-- BEGIN RECORDS TO USE --
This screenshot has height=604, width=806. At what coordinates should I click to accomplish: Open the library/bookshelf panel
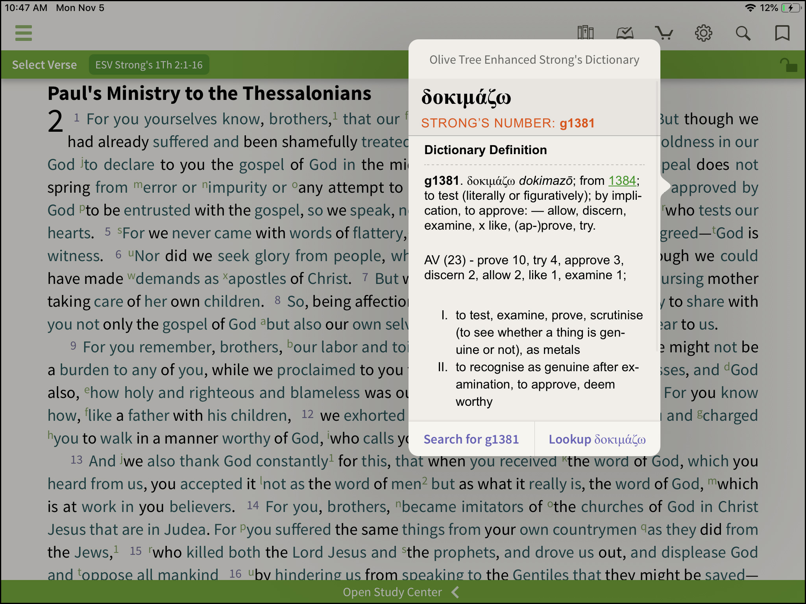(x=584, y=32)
-- END RECORDS TO USE --
-- BEGIN RECORDS TO USE --
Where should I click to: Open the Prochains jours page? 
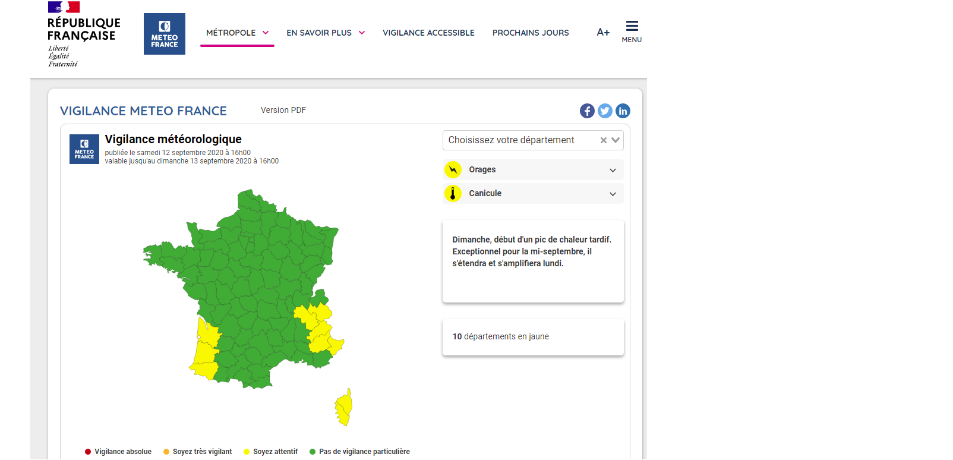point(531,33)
-- END RECORDS TO USE --
-- BEGIN RECORDS TO USE --
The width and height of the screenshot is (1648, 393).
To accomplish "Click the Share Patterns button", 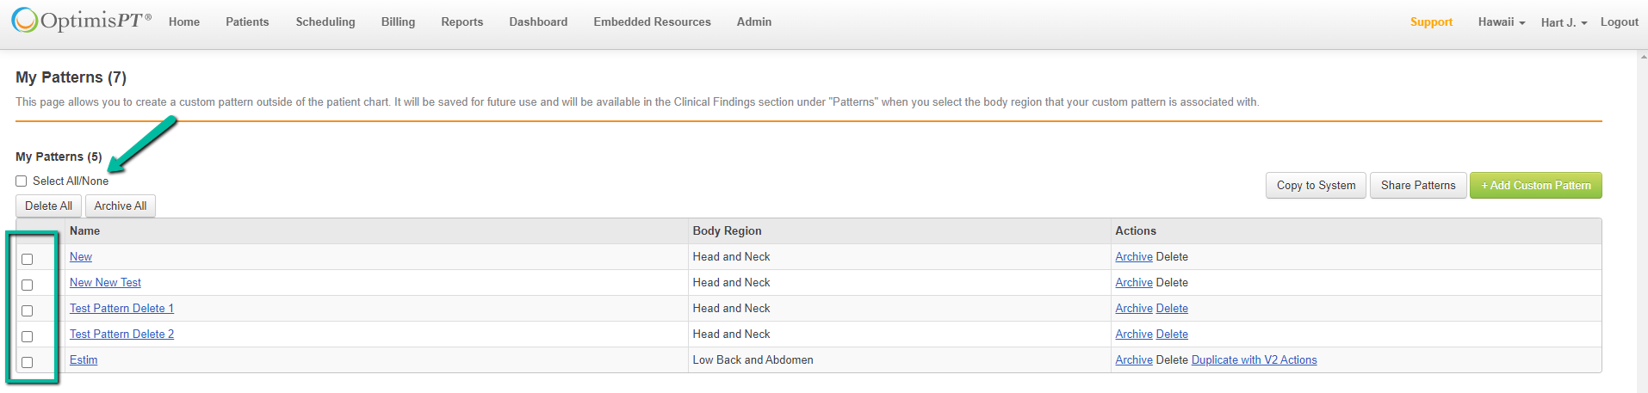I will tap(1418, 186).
-- END RECORDS TO USE --
TASK DIRECTIONS – Lay out the rows from the line with "Where should I" up to and including the line with "point(531,33)" as a numbered list. Skip blank lines and leave the pictures out.

RESULT –
1. Where should I click to: Open the Prochains jours page? 
2. point(531,33)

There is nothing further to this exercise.